Perché l’esodo di agosto è rimasto più impresso
Nella memoria collettiva italiana è rimasto soprattutto l’esodo dell’agosto 1991. Ciò fu dovuto anche alle forti tensioni istituzionali che si generarono in quei giorni tra l’Amministrazione Comunale di Bari e il Governo centrale di Roma. Quelle incomprensioni e quei contrasti politici finirono per amplificare mediaticamente l’evento, fissandolo con maggiore forza nell’immaginario pubblico e nelle pagine della storia.
L’esodo del marzo 1991, invece, pur essendo stato altrettanto significativo e drammatico, non ebbe la stessa eco politica e mediatica. Eppure rappresentò uno dei più grandi movimenti di persone nella storia contemporanea dell’Albania e segnò profondamente le comunità delle due sponde dell’Adriatico.
Il valore dell’accoglienza dei cittadini italiani
Ringrazio Gëzim Kabashi per aver riportato alla luce una memoria che appartiene non solo al popolo albanese ma anche a quello italiano. In quelle ore concitate, il mare Adriatico non fu una barriera, ma un ponte umano.
E se è vero che l’Italia seppe accogliere, è altrettanto vero che furono soprattutto i cittadini italiani – le comunità locali, le famiglie, i volontari – ad aprire le proprie braccia e le proprie case, trasformando un’emergenza in un grande gesto di solidarietà civile.
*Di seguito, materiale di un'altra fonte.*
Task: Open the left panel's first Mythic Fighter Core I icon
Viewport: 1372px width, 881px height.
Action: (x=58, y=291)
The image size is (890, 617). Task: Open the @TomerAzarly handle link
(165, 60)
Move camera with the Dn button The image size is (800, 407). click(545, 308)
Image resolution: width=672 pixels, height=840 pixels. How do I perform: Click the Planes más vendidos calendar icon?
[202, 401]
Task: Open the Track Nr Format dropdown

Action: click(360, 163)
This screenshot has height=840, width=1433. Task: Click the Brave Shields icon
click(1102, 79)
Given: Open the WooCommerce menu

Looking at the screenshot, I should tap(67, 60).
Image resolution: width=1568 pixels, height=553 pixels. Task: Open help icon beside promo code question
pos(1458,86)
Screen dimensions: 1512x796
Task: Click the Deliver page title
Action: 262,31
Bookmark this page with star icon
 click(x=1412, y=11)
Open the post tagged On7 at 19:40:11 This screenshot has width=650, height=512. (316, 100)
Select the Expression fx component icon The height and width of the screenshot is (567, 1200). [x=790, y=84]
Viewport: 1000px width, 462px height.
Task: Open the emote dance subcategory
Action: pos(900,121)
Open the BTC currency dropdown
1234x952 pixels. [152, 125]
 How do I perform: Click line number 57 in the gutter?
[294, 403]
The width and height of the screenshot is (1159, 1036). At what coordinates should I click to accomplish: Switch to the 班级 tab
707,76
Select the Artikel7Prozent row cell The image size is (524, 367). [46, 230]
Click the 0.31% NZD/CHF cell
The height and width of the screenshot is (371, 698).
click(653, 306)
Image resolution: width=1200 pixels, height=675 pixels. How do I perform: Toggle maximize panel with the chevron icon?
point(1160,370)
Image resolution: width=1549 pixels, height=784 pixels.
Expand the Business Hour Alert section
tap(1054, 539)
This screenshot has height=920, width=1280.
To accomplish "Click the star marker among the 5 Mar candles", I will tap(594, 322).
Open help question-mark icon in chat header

L’impegno per un monumento della memoria
Mi onora essere citato più volte in questo racconto che restituisce dignità a una pagina di storia condivisa. Proprio per questo sento il dovere di confermare pubblicamente il mio impegno personale affinché quella memoria non venga dispersa.
Intendo farmi promotore, nel mio piccolo, anche grazie all’appartenenza al Rotary, della creazione di un collegamento ideale e concreto tra Durazzo e Brindisi attraverso la rete rotariana delle due città e dei due distretti Rotary.
L’obiettivo è dare vita alla realizzazione di una stele commemorativa che ricordi quell’esodo e ciò che ha rappresentato: l’anelito di libertà di un popolo oppresso e la speranza riposta in un’Italia percepita come approdo di dignità e di futuro.
Un simbolo per le generazioni future
Un segno visibile, semplice ma forte, che possa parlare alle generazioni future. Un simbolo che ricordi come, in quei giorni del 1991, il mare fu attraversato non soltanto da navi cariche di persone, ma da destini umani, da coraggio e da fiducia.
Un monumento che celebri non solo la fuga dalla dittatura, ma anche l’incontro tra due popoli sulle due sponde dell’Adriatico: da una parte chi cercava libertà, dall’altra chi seppe offrire accoglienza.
Custodire questa memoria non è solo un dovere storico. È un atto di rispetto verso chi ha affrontato quel viaggio e verso i valori di solidarietà e umanità che, in quei giorni, hanno reso il nostro mare un mare di speranza.